Market follower – definition and meaning
A market follower is a company that follows what the leader in its sector does. A market follower does not like taking risks, i.e., it is the opposite of a maverick. Instead, it waits and observes what its competitors do, especially the market leader. It then only adopts the leader’s successful strategies.
A market follower may be second to the market leader in a particular industry. It does not want to lose its share by disrupting the status quo.
This type of company never challenges the leader. However, it can usually maintain market share with significantly lower investment costs than the market leader.
The follower’s investment is lower because the market leader paid for most of the groundwork.
It does not challenge the leader for one or a combination of reasons. Perhaps it believes that in a confrontation, the leader would win because it has more resources.
Market leader and market share
A market leader, in this context, is a company with the largest market share. For example, Samsung and Boeing are market leaders in the smartphone and aircraft markets respectively.
Market share refers to how big a company’s slice of the total market pie is. We usually express market share in percentage terms. If Company XYZ has a 20% market share, it means that of every 100 units consumers buy, twenty are XYZ’s.

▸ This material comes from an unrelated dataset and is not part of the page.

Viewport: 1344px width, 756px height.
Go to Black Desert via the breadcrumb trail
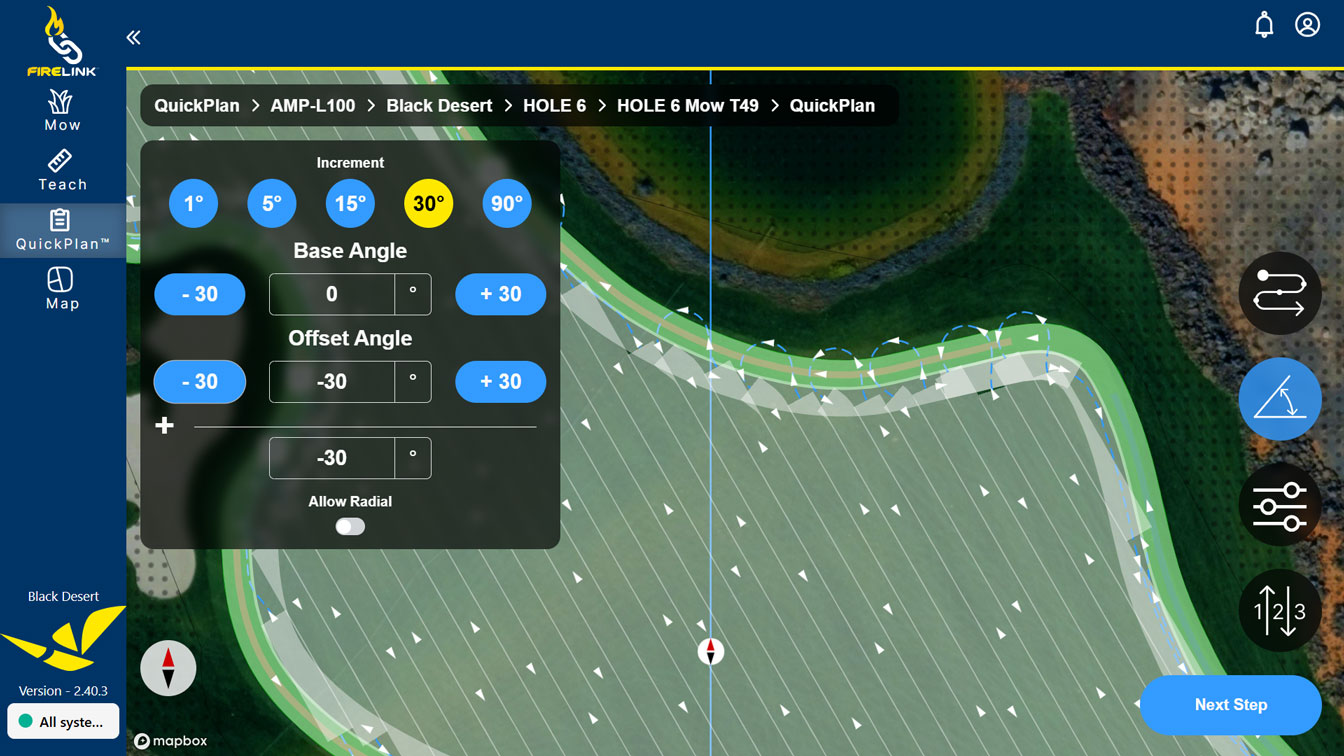pyautogui.click(x=439, y=105)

The Cambridge Dictionary has the following definition of the term ‘market follower’:
“A company that is not the leading company in a particular market but that chooses to keep its position rather than competing in a forceful way to increase its share of the market.”
Market follower – 2nd to enter
A market follower may be a firm that enters a product market after another company has gained significant market share.

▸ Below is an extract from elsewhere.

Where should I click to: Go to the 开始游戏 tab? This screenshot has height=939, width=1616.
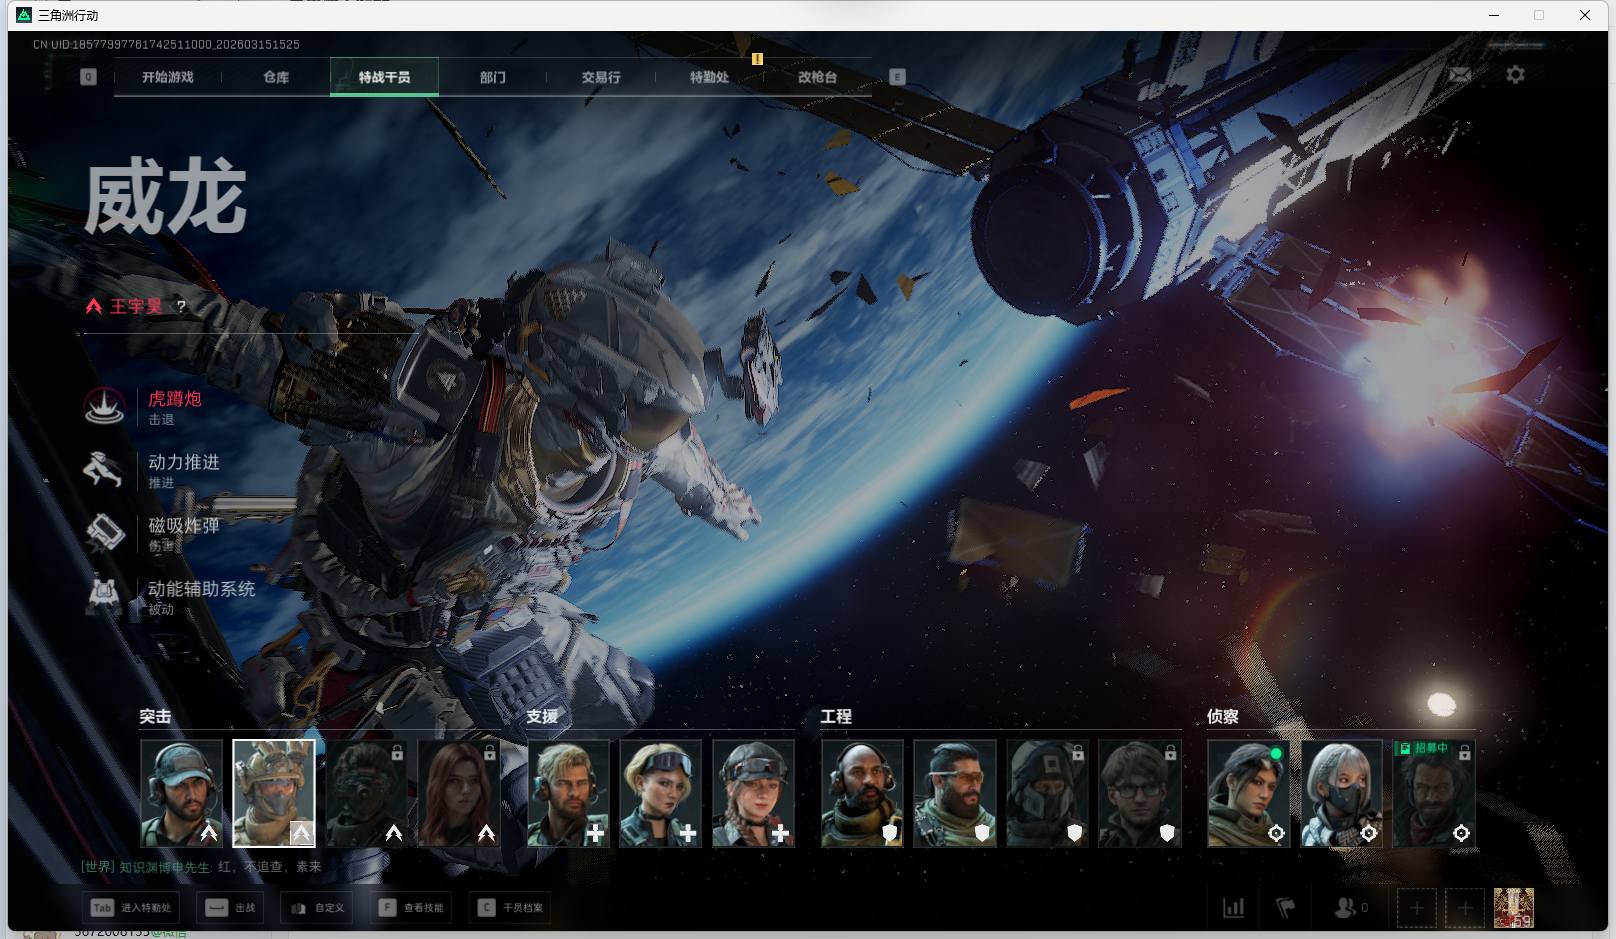click(167, 77)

The company that follows the major one into the market begins with a significantly smaller market share. However, it has an important advantage as a newcomer.
It benefits from all the promotion the front-running company did. That promotion educated consumers. In other words, the front-runner has already explained to consumers why they should buy the product.
The front-runner has already spent money making the consumer understand the product, and also to want it.
Market follower – example
Let’s suppose, for example, that Bicycles A Inc. is the first company in the world to sell bicycles. It has spent the past five years not only selling bicycles but also spending lots of money on advertising.
The advertising campaign educated consumers about the benefits of owning and using a bicycle. Educating consumers takes time and can be very expensive.
Now, Bicycles B Ltd. enters the market. Bicycles B does not need to spend as much on advertising as Bicycles A did.
Bicycles B does not need to spend money educating consumers because Bicycles A has already done this.
Therefore, Bicycles B comes in with an important advantage – lower costs. It has no intention of challenging the market leader.
All Bicycles B wants is a specific market share, and to hold onto that share. It is happy to let the market leader remain on top.
Video – market follower strategies
This Marketing 91 video talks about three kinds of market followers.
– First, one that follows the market leader in as many markets as it can. However, it never blocks the leader because it wants to avoid conflict.
– Second, a company that follows at a distance. This firm maintains some difference in price, distribution, and quality compared to the leader.
– Third, a company that follows selectively. This market follower cannot copy the market leader in all its activities. Therefore, it only follows the leader in some activities.